Word for word, print all of the lines below.

[Data — start]

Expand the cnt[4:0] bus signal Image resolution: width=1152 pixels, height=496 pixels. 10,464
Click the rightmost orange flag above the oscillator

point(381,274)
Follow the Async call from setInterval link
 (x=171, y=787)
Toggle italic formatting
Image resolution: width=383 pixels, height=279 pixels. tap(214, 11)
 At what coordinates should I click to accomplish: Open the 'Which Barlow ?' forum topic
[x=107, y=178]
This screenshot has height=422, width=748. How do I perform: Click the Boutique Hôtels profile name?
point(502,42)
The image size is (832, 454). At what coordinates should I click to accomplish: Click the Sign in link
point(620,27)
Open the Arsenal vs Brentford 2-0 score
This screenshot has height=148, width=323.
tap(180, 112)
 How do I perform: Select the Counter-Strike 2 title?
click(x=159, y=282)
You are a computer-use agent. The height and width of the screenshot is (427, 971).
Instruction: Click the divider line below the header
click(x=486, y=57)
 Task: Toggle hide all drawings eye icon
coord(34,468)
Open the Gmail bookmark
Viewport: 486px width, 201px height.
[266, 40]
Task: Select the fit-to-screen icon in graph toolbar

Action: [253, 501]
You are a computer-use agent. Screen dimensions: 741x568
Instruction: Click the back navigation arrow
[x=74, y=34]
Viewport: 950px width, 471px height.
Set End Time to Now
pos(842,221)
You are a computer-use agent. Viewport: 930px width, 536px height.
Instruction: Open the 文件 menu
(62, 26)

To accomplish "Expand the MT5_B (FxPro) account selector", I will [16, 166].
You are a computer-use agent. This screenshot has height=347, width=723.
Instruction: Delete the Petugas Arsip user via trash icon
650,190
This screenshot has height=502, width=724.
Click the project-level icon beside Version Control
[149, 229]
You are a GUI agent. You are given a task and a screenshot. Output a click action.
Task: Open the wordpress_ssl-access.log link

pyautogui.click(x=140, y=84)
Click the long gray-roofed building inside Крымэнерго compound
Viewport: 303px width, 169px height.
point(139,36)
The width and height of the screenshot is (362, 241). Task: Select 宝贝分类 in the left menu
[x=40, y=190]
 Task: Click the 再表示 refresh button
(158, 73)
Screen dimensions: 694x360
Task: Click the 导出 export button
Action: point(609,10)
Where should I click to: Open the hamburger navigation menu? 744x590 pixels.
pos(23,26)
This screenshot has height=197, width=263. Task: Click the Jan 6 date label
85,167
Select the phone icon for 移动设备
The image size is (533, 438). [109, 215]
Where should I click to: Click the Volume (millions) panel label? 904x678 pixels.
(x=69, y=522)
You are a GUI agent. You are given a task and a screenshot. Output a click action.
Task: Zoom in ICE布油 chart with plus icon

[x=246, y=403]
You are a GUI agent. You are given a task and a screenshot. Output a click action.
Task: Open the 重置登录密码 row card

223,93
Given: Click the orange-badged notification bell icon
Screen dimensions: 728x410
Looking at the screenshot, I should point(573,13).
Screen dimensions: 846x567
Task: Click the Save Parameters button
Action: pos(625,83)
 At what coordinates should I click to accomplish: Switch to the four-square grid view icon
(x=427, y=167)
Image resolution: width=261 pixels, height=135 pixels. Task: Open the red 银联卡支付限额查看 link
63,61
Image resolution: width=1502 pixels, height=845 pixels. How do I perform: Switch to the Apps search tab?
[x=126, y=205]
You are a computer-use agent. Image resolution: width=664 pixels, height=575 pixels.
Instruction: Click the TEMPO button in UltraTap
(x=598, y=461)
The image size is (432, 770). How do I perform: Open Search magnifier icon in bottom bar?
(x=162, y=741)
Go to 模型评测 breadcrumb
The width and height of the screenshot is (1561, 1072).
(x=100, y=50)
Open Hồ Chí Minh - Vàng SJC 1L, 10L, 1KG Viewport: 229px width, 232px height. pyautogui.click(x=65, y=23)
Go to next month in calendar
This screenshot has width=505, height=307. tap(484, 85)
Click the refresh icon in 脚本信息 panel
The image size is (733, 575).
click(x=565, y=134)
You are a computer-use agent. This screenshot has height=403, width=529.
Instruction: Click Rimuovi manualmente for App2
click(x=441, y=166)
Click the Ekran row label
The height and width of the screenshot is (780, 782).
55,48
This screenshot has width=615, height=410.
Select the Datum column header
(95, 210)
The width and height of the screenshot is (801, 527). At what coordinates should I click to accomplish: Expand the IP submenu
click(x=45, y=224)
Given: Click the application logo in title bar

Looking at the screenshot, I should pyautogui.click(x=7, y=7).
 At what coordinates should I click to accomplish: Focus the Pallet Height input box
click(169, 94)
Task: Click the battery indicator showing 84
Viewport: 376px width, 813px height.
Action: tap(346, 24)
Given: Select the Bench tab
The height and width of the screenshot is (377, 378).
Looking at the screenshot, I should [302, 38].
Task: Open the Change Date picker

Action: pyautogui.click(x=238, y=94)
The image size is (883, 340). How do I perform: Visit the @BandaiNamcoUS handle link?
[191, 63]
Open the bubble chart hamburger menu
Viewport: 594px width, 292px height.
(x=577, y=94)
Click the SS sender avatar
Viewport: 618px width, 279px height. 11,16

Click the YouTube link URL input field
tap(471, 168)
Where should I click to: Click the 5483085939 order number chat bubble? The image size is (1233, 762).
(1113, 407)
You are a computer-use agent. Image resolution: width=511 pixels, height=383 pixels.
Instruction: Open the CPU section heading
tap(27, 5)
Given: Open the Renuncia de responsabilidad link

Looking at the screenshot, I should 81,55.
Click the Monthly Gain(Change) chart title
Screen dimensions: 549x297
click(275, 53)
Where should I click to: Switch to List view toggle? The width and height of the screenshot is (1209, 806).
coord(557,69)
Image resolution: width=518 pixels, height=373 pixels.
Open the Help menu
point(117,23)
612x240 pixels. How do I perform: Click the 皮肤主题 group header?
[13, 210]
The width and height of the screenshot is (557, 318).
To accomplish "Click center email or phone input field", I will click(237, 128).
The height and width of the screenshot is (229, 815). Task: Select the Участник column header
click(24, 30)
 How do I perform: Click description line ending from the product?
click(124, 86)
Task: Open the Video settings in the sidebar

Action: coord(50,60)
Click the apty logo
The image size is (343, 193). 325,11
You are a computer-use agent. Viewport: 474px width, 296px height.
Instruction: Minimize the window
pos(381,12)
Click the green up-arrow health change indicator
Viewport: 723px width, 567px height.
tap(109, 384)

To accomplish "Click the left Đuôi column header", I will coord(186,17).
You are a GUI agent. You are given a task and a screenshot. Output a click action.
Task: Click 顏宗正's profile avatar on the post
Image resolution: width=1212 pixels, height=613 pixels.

[Data — finish]

Finished task =
Expand the cnt[4:0] bus signal Image resolution: width=1152 pixels, height=496 pixels. 10,464
Click the rightmost orange flag above the oscillator

point(381,274)
Follow the Async call from setInterval link
 (x=171, y=787)
Toggle italic formatting
Image resolution: width=383 pixels, height=279 pixels. tap(214, 11)
 At what coordinates should I click to accomplish: Open the 'Which Barlow ?' forum topic
[x=107, y=178]
This screenshot has height=422, width=748. How do I perform: Click the Boutique Hôtels profile name?
point(502,42)
The image size is (832, 454). At what coordinates should I click to accomplish: Click the Sign in link
point(620,27)
Open the Arsenal vs Brentford 2-0 score
This screenshot has height=148, width=323.
tap(180, 112)
 How do I perform: Select the Counter-Strike 2 title?
click(x=159, y=282)
You are a computer-use agent. The height and width of the screenshot is (427, 971).
Instruction: Click the divider line below the header
click(x=486, y=57)
 Task: Toggle hide all drawings eye icon
coord(34,468)
Open the Gmail bookmark
Viewport: 486px width, 201px height.
[266, 40]
Task: Select the fit-to-screen icon in graph toolbar

Action: [253, 501]
You are a computer-use agent. Screen dimensions: 741x568
Instruction: Click the back navigation arrow
[x=74, y=34]
Viewport: 950px width, 471px height.
Set End Time to Now
pos(842,221)
You are a computer-use agent. Viewport: 930px width, 536px height.
Instruction: Open the 文件 menu
(62, 26)

To accomplish "Expand the MT5_B (FxPro) account selector", I will [16, 166].
You are a computer-use agent. This screenshot has height=347, width=723.
Instruction: Delete the Petugas Arsip user via trash icon
650,190
This screenshot has height=502, width=724.
Click the project-level icon beside Version Control
[149, 229]
You are a GUI agent. You are given a task and a screenshot. Output a click action.
Task: Open the wordpress_ssl-access.log link

pyautogui.click(x=140, y=84)
Click the long gray-roofed building inside Крымэнерго compound
Viewport: 303px width, 169px height.
point(139,36)
The width and height of the screenshot is (362, 241). Task: Select 宝贝分类 in the left menu
[x=40, y=190]
 Task: Click the 再表示 refresh button
(158, 73)
Screen dimensions: 694x360
Task: Click the 导出 export button
Action: point(609,10)
Where should I click to: Open the hamburger navigation menu? 744x590 pixels.
pos(23,26)
This screenshot has height=197, width=263. Task: Click the Jan 6 date label
85,167
Select the phone icon for 移动设备
The image size is (533, 438). [109, 215]
Where should I click to: Click the Volume (millions) panel label? 904x678 pixels.
(x=69, y=522)
You are a GUI agent. You are given a task and a screenshot. Output a click action.
Task: Zoom in ICE布油 chart with plus icon

[x=246, y=403]
You are a GUI agent. You are given a task and a screenshot. Output a click action.
Task: Open the 重置登录密码 row card

223,93
Given: Click the orange-badged notification bell icon
Screen dimensions: 728x410
Looking at the screenshot, I should point(573,13).
Screen dimensions: 846x567
Task: Click the Save Parameters button
Action: pos(625,83)
 At what coordinates should I click to accomplish: Switch to the four-square grid view icon
(x=427, y=167)
Image resolution: width=261 pixels, height=135 pixels. Task: Open the red 银联卡支付限额查看 link
63,61
Image resolution: width=1502 pixels, height=845 pixels. How do I perform: Switch to the Apps search tab?
[x=126, y=205]
You are a computer-use agent. Image resolution: width=664 pixels, height=575 pixels.
Instruction: Click the TEMPO button in UltraTap
(x=598, y=461)
The image size is (432, 770). How do I perform: Open Search magnifier icon in bottom bar?
(x=162, y=741)
Go to 模型评测 breadcrumb
The width and height of the screenshot is (1561, 1072).
(x=100, y=50)
Open Hồ Chí Minh - Vàng SJC 1L, 10L, 1KG Viewport: 229px width, 232px height. pyautogui.click(x=65, y=23)
Go to next month in calendar
This screenshot has width=505, height=307. tap(484, 85)
Click the refresh icon in 脚本信息 panel
The image size is (733, 575).
click(x=565, y=134)
You are a computer-use agent. This screenshot has height=403, width=529.
Instruction: Click Rimuovi manualmente for App2
click(x=441, y=166)
Click the Ekran row label
The height and width of the screenshot is (780, 782).
55,48
This screenshot has width=615, height=410.
Select the Datum column header
(95, 210)
The width and height of the screenshot is (801, 527). At what coordinates should I click to accomplish: Expand the IP submenu
click(x=45, y=224)
Given: Click the application logo in title bar

Looking at the screenshot, I should pyautogui.click(x=7, y=7).
 At what coordinates should I click to accomplish: Focus the Pallet Height input box
click(169, 94)
Task: Click the battery indicator showing 84
Viewport: 376px width, 813px height.
Action: tap(346, 24)
Given: Select the Bench tab
The height and width of the screenshot is (377, 378).
Looking at the screenshot, I should [302, 38].
Task: Open the Change Date picker

Action: pyautogui.click(x=238, y=94)
The image size is (883, 340). How do I perform: Visit the @BandaiNamcoUS handle link?
[191, 63]
Open the bubble chart hamburger menu
Viewport: 594px width, 292px height.
(x=577, y=94)
Click the SS sender avatar
Viewport: 618px width, 279px height. 11,16

Click the YouTube link URL input field
tap(471, 168)
Where should I click to: Click the 5483085939 order number chat bubble? The image size is (1233, 762).
(1113, 407)
You are a computer-use agent. Image resolution: width=511 pixels, height=383 pixels.
Instruction: Open the CPU section heading
tap(27, 5)
Given: Open the Renuncia de responsabilidad link

Looking at the screenshot, I should 81,55.
Click the Monthly Gain(Change) chart title
Screen dimensions: 549x297
click(275, 53)
Where should I click to: Switch to List view toggle? The width and height of the screenshot is (1209, 806).
coord(557,69)
Image resolution: width=518 pixels, height=373 pixels.
Open the Help menu
point(117,23)
612x240 pixels. How do I perform: Click the 皮肤主题 group header?
[13, 210]
The width and height of the screenshot is (557, 318).
To accomplish "Click center email or phone input field", I will click(237, 128).
The height and width of the screenshot is (229, 815). Task: Select the Участник column header
click(24, 30)
 How do I perform: Click description line ending from the product?
click(124, 86)
Task: Open the Video settings in the sidebar

Action: coord(50,60)
Click the apty logo
The image size is (343, 193). 325,11
You are a computer-use agent. Viewport: 474px width, 296px height.
Instruction: Minimize the window
pos(381,12)
Click the green up-arrow health change indicator
Viewport: 723px width, 567px height.
tap(109, 384)

To accomplish "Click the left Đuôi column header", I will coord(186,17).
You are a GUI agent. You are given a task and a screenshot. Output a click action.
Task: Click 顏宗正's profile avatar on the post
Image resolution: width=1212 pixels, height=613 pixels.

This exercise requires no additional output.